Sejak beberapa
tahun terakhir, nasi kucing mulai mengisi resto di Ibu Kota. Sejatinya nasi
kucing itu dijual di gerobak-gerobak di Yogyakarta atau di Solo. Meski
seporsinya tetap sekuran ‘nasi untuk kucing’, tapi harganya sudah berlipat kali
dari tempat asalnya. Nasi kucing yang bahasa asalnya sego kucing memang mendapat namanya dari porsi yang dibuat. Sebuah
porsi kecil bagaikan porsi nasi untuk makan kucing, lalu dibungkus dengan daun
pisang. Selain itu, lauk di dalamnya pun sederhana, hanya secuil bandeng dan
sambal. Lauk lainnya seperti telur, ayam, ikan, tempe, tahu, bisa ditambahkan dengan
mengambilnya langsung dari si penjualnya, yakni warung angkringan di
Yogyakarta, atau hik di Solo alias Surakarta.
Berdasarkan
sejarah, ditemukan data tentang angkringan di Solo pada 1912 dalam Koran Jawi
Hisworo.
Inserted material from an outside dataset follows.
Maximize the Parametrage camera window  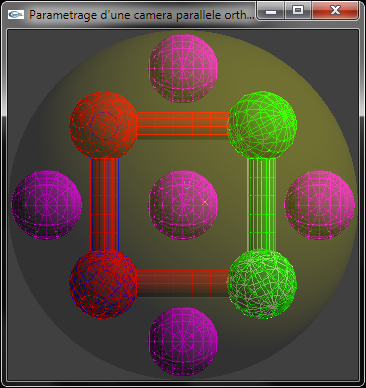click(x=298, y=11)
Sejak 1912, saat listrik masuk Solo, para urban kerap menikmati
kehidupan di keramaian kota di malam hari. Maka, datanglah orang-orang
pinggiran Solo yang menyediakan makanan murah meriah di malam hari. Terminologi
‘angkringan’ pun muncul pada tahun itu. Dalam berita di koran itu bahkan sempat
dikisahkan, ada pencopet yang bersembunyi di dalam angkring, tempat menaruh
makanan.
Sementara
istilah nasi kucing muncul pada 1980-an. Ketika manusia sudah menerima makan
seperti kucing dengan cukup secuil bandeng, dan sambal. Para pembeli sudah
merasa nikmat dan cukup dengan menyantap hidangan khas ala kucing itu. Nasi
yang sama di Yogyakarta pun serupa isinya. Begitu pula istilah angkringan yang
digunakan di Yogyakarta dan hik di Surakarta. Keduanya sinonim. Namun ada sisi
lain dari nasi kucing yang bisa dilihat. Yakni, maknanya dalam kacamata
perempuan Jawa di meja makan. Bahwa wanita Jawa itu kala makan harus sopan,
tidak menunjukkan lahapnya di depan publik.
Harga nasi
porsi hemat ini Rp 1.500-Rp 2.000-an sangat cocok dengan kantong mahasiswa. Tak
heran bila nasi kucing menjadi populer di kalangan ekonomi ‘pas-pasan’,
termasuk tukang becak hingga buruh di kota Yogyakarta dan Solo. Bila di
kota-kota lain warung Tegal (warteg) atau mungkin juga nasi Padang, adalah
harapan bagi mereka, maka di dua kota ini nasi kucing lah yang menjadi pilihan
dan banyak tersedia di angkringan atau hik. Selain harganya yang terjangkau,
juga menawarkan suasana yang santai.